:: THE RECORDS ::
>>>>>

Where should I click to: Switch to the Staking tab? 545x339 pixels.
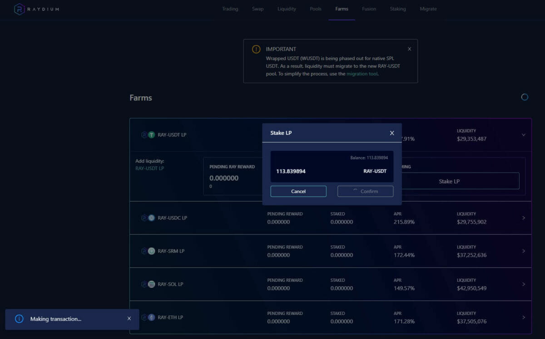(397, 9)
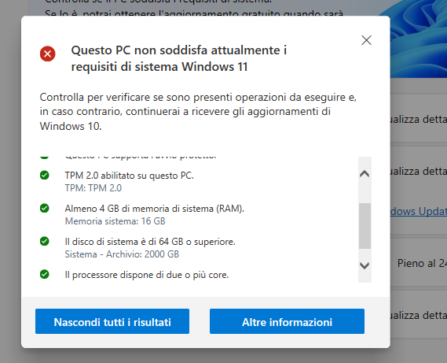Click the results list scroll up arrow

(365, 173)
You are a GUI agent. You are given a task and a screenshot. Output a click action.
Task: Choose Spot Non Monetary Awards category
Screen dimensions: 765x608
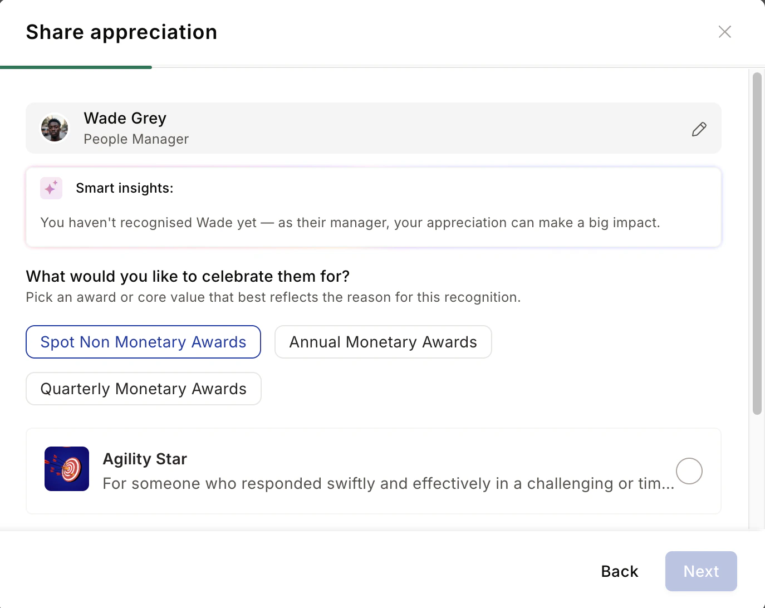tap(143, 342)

<<<<<
>>>>>

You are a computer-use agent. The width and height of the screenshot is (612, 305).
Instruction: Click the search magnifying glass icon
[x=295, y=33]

<<<<<

:: YOUR GOAL ::
Wherever the word "screenshot" appears in the entries above, copy that line.

:: ANSWER SECTION ::
You are a GUI agent. You are given a task and a screenshot. Output a click action.
You are a computer-use agent. The width and height of the screenshot is (612, 305).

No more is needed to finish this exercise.